With several weeks of the summer holidays still ahead of us, the new Transport Museum in the industrial zone of Kőbánya has just unveiled an impressive exhibition, due to run until October. Once Upon a Time in the North tells the history of the hall it is standing in, the trains and the workers who repaired them. All is very hands-on – you can climb upon the engines and sit in old compartments.

In the Diesel Hall, where Hungarian trains were repaired for generations, the new exhibition Once Upon a Time in the North shows in words, pictures and vehicles the part the Northern Vehicle Repair Area played in the running of the railway in Hungary and surrounding region.

This recently opened attraction also allows visitors to peek into the new Transport Museum for the first time. Once located in City Park, it now forms the centrepiece of what is currently the largest brownfield development in Europe.

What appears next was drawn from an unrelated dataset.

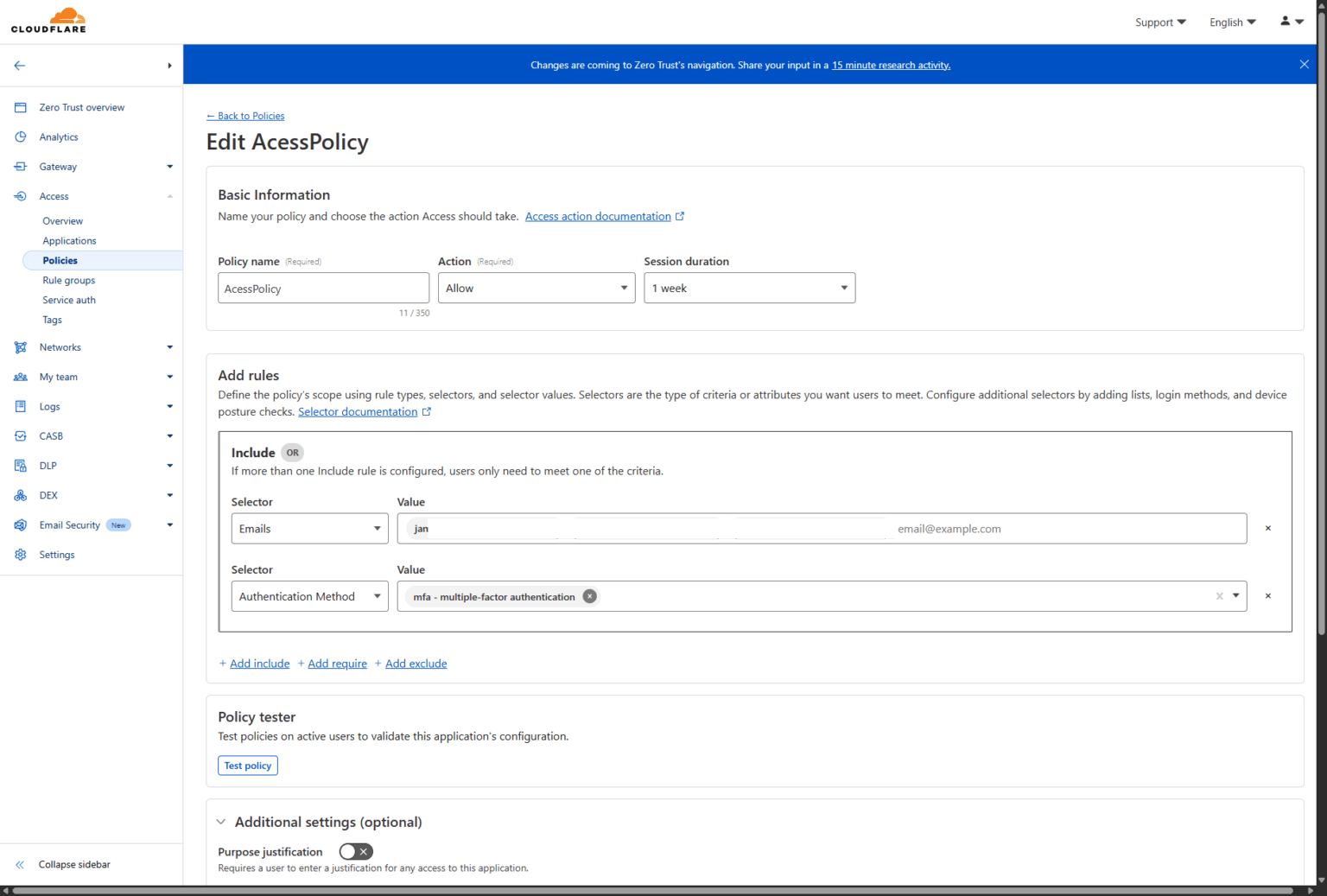Open the Settings gear icon

(x=20, y=554)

After the closure of the former railway repair site, many thought that the whole thing would be demolished and replaced by a housing estate. Instead, the Transport Museum and a branch of the Opera House – workshops and a small stage  – should revitalise the previously neglected area.

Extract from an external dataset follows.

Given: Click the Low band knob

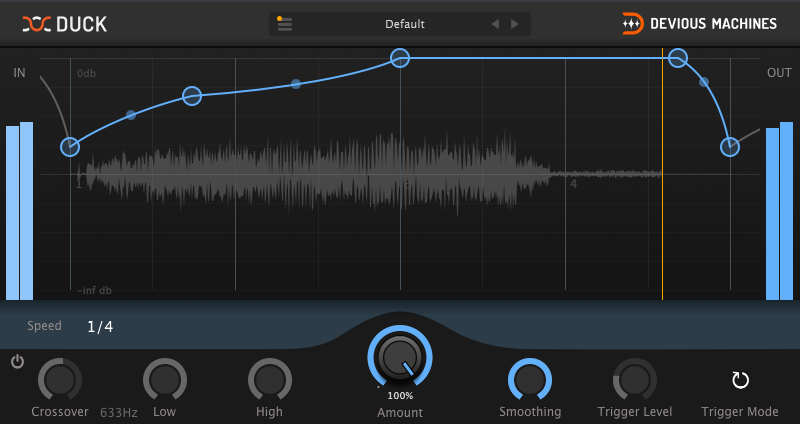Looking at the screenshot, I should (x=165, y=380).
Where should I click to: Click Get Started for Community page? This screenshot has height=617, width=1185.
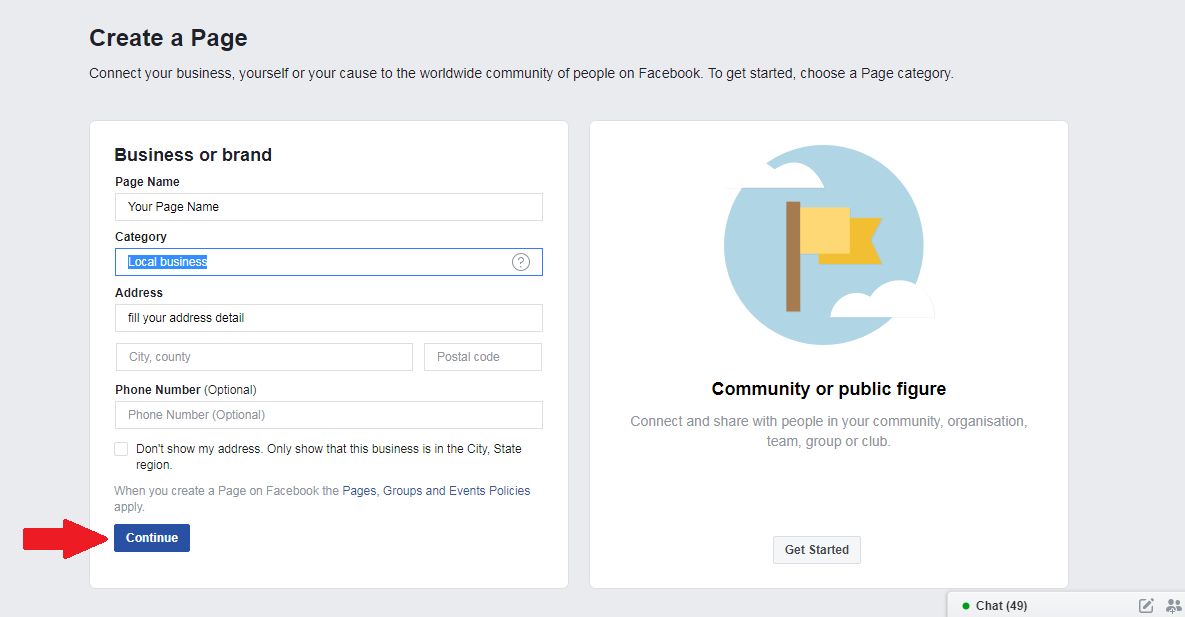(816, 550)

There is still a long way to go before you can walk around the new museum as a whole, but in the meantime, the current exhibition allows you to admire the old Diesel Hall, for many years closed off to visitors along Kőbányai út.

Once Upon a Time in the North tells the history of the hall and surrounding Kőbánya industrial district, and illustrates what the future museum will look like. Not only can you admire the locomotives, bicycles and motorcycles, but you can touch them, even climb on them.

The exhibition first shows the historical significance of the industrial environment of Kőbánya-Józsefváros, where the first railway workshops appeared in 1867. Other vehicles were later brought here for repair. The lives and communal residences of the local workers are also detailed.

In addition to railroad vehicles, you can also see old bikes that workers used to go to work in the morning, admire a Puch racing motorcycle from the 1920s, and the Formula V car that once zoomed around nearby Népliget.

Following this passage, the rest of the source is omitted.